The Congress of Women: Professions and Occupations Open to Women

Updated May 6, 2020 | Infoplease Staff

Professions and Occupations Open to Women

It naturally follows that the professions should be entered by women. Apparently the medical profession was the first sought by her. Sixty years ago the first woman medical student began her course of study, and now countless thousands of women practitioners of the healing art are scattered over the world, pursuing their profession with most signal success. In the East Indian zenanas, the homes of the helpless foot-bound Chinese, as in the homes and hospitals of Europe and America, they are doing a work that no man could possibly accomplish.

The profession of theology has attracted fewer women, and it has been less easy for them to obtain recognition as pastors and preachers, but the theological schools of Switzerland, and some of those in the United States, notably those of the Unitarian and Methodist Episcopal churches, admit women as students. There are ordained women preachers in the Baptist, Congregational, Universalist, Unitarian, "Christian," Protestant, Methodist, and Primitive Methodist denominations, and over three hundred and fifty women preachers among the Society of Friends. There are perhaps seven hundred women preachers to-day in the United States.

The legal profession was the last of the three so-called learned professions to be opened to women; not because of reluctance on the part of the courts, but because women did not so early apply for admission. Although isolated instances may be cited from the Roman Calphurnia to our own time of women who have pleaded causes in court, it was not till 1869 that a woman was formally admitted as an attorney and counselor at law. To the United States belongs this honor. Mrs. Arabella A. Mansfield was admitted without objection to the bar of the Supreme Court of Iowa in that year (1869). About the same time women students were received into the law schools of Washington University, St. Louis, and the Union College of Law at Chicago. There are now not less than eleven law schools in the United States open to women. Twenty-five States and Territories admit women to the bar.
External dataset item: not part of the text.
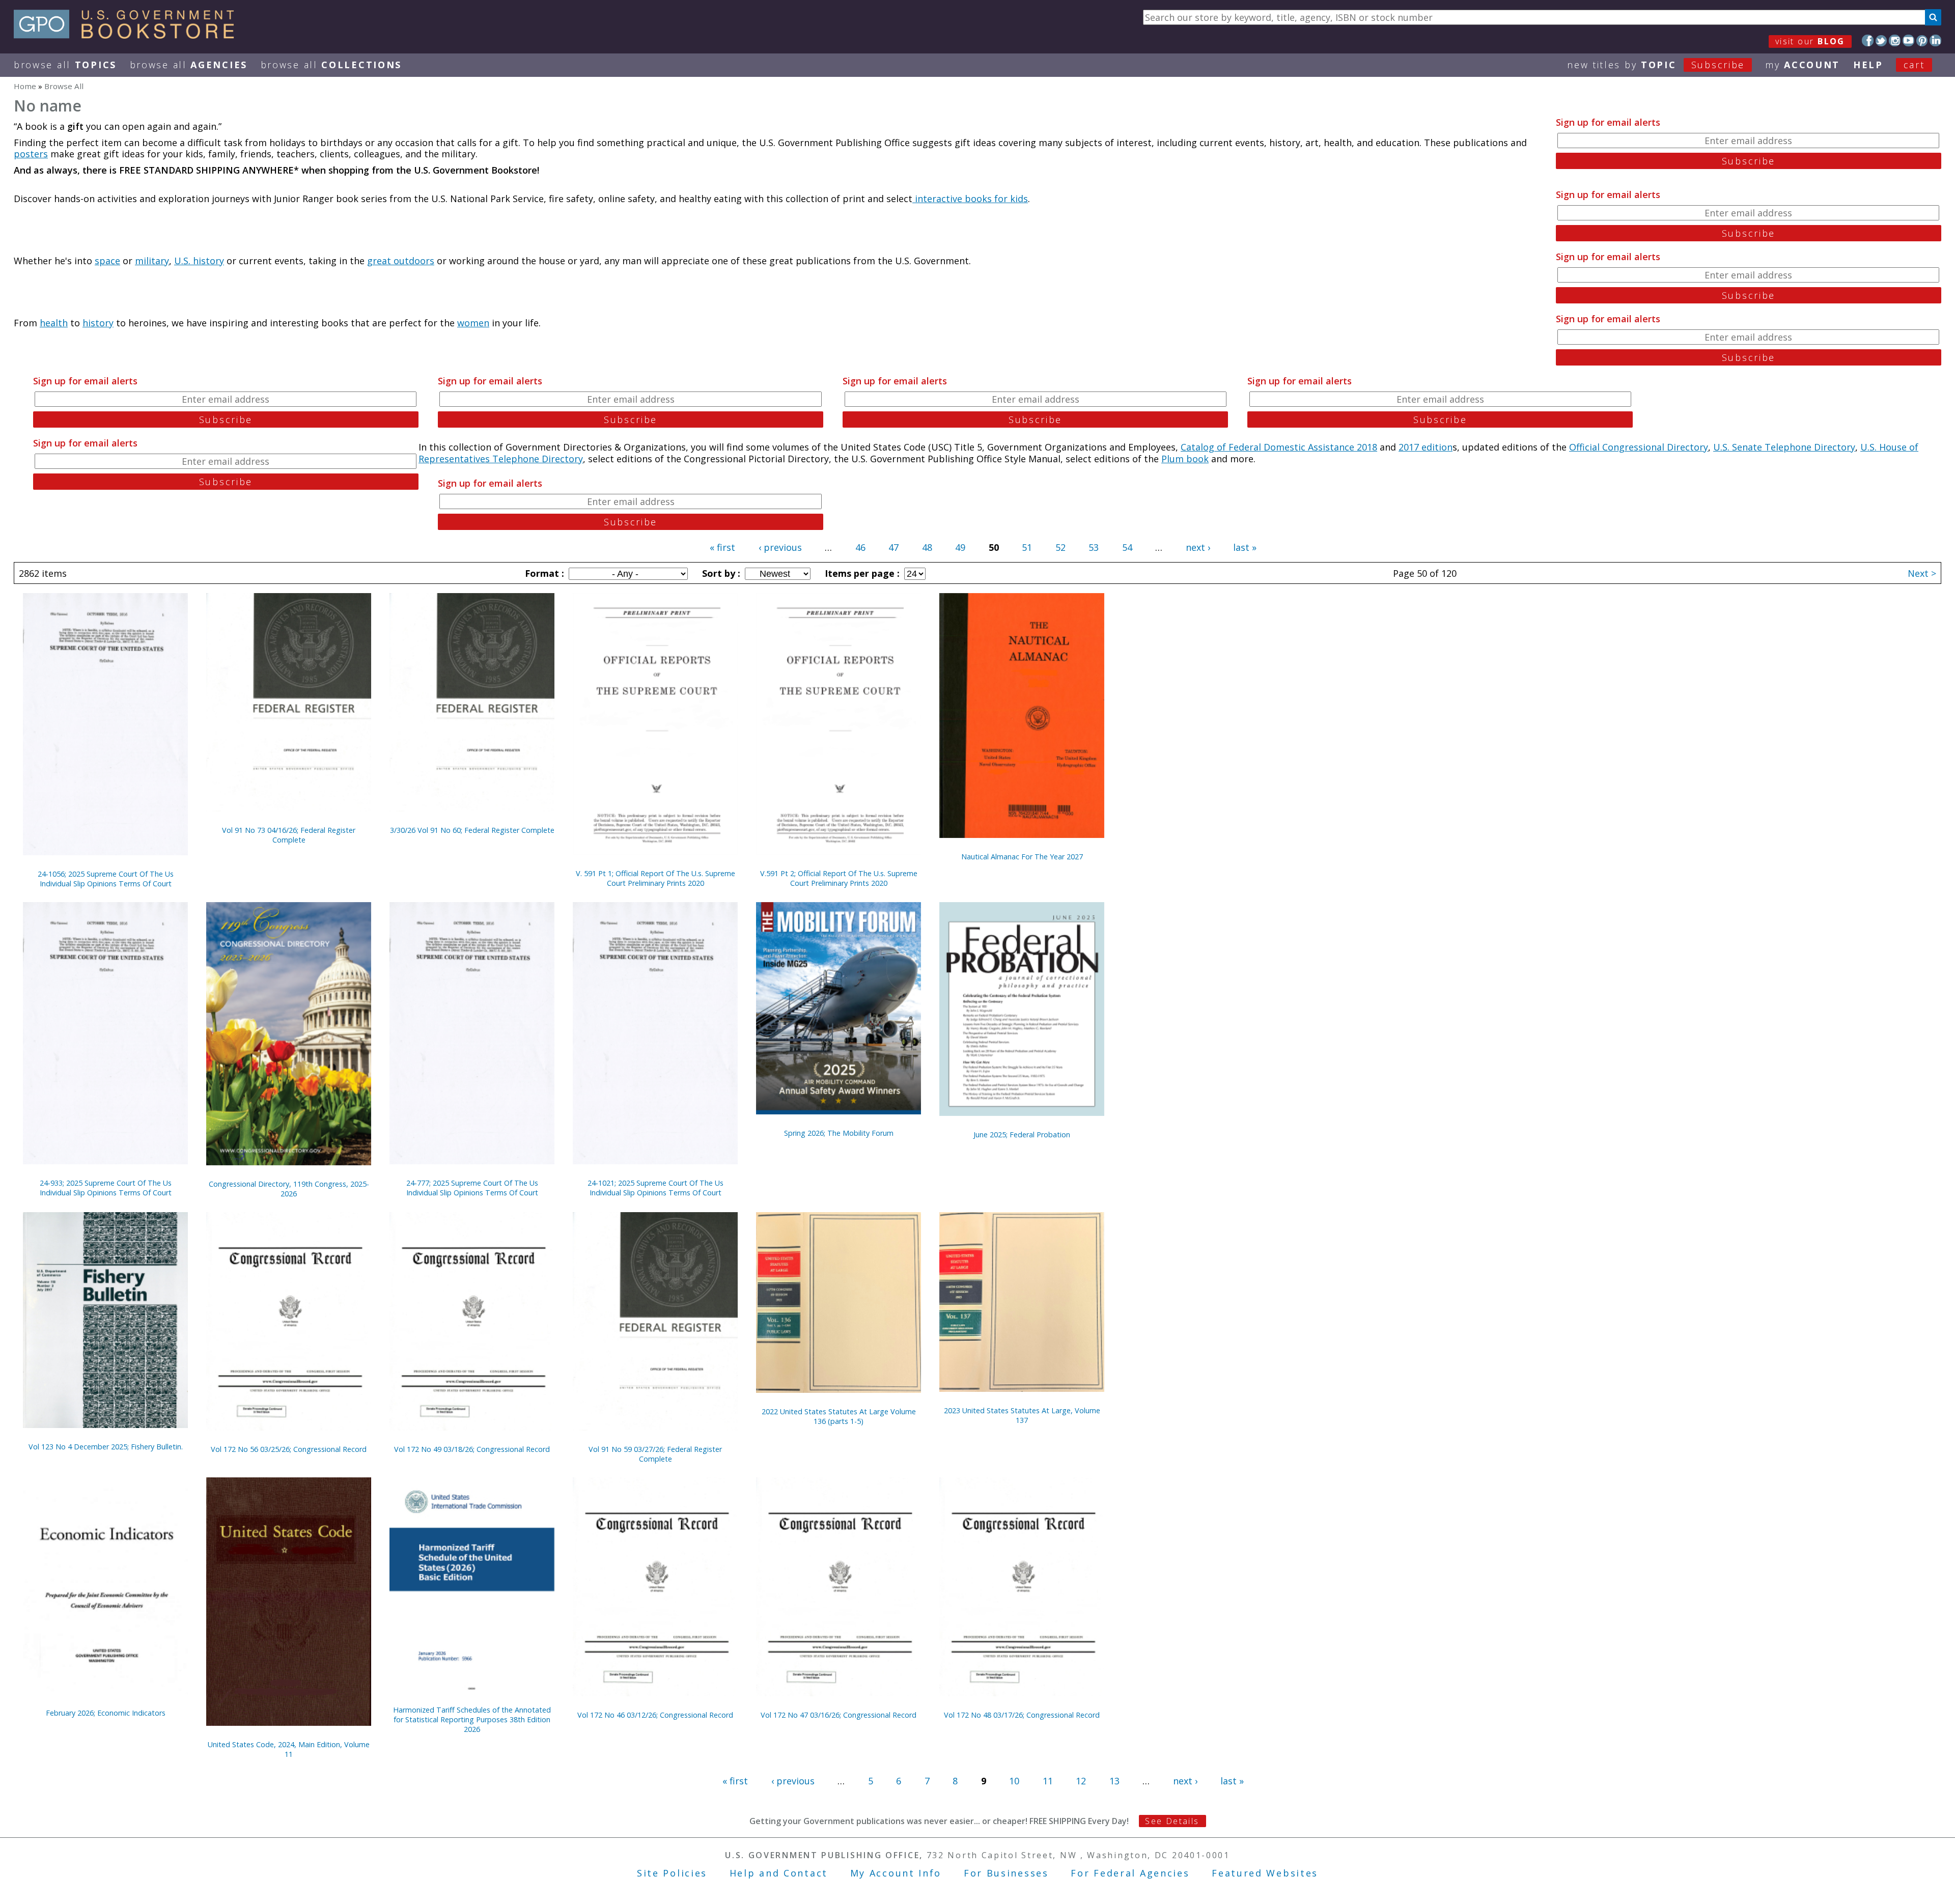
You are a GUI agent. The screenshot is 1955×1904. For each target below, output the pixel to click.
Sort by (720, 573)
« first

As to the rest we cannot safely say that they exclude women, for as a matter of fact no woman has as yet applied, except in Virginia, which has for three years steadfastly refused to grant admission to a lady lawyer. There are probably over two hundred women lawyers in the United States to-day, nine of whom are admitted to practice before the Supreme Court of the United States.

The universities of Paris, Brussels and Zurich have within five or six years graduated women from their law departments. The three graduates at Paris have not applied for admission to the bar. At Zurich Dr. Emilie Kempin, although denied admission to the bar, is a lecturer upon law in the university. Dr. Marie Popelin, a graduate in law at Brussels, has been formally denied admission to the bar. Italy, Russia and Denmark have also refused the petition of women for admission as advocates at the bar. India, Japan and the Hawaiian Islands recognize the woman lawyer. The Royal University of Ireland has recently conferred the degree of Doctor of Laws upon a woman; and in Canada, in the Province of Ontario, women have very recently been made eligible to admission to the study of the law. In England, no attempt to gain admission to the bar has yet been made. Several ladies, practicing as attorneys and solicitors, are patiently waiting for a change in public sentiment before asking for admission to plead as barristers.

Every known profession, occupation and trade seems now to be open to woman in some part of the civilized world. She can be a minister, doctor, lawyer, professor, lecturer, journalist, mechanic, architect, sculptor, painter, merchant, day-laborer. In fact, whatever she chooses to undertake she is permitted to do, if not in one country then elsewhere. In view of this entire revolution in her social status, should she not logically possess the same civil and legal rights, and be subject to the same civil and legal liabilities as a man in the same position.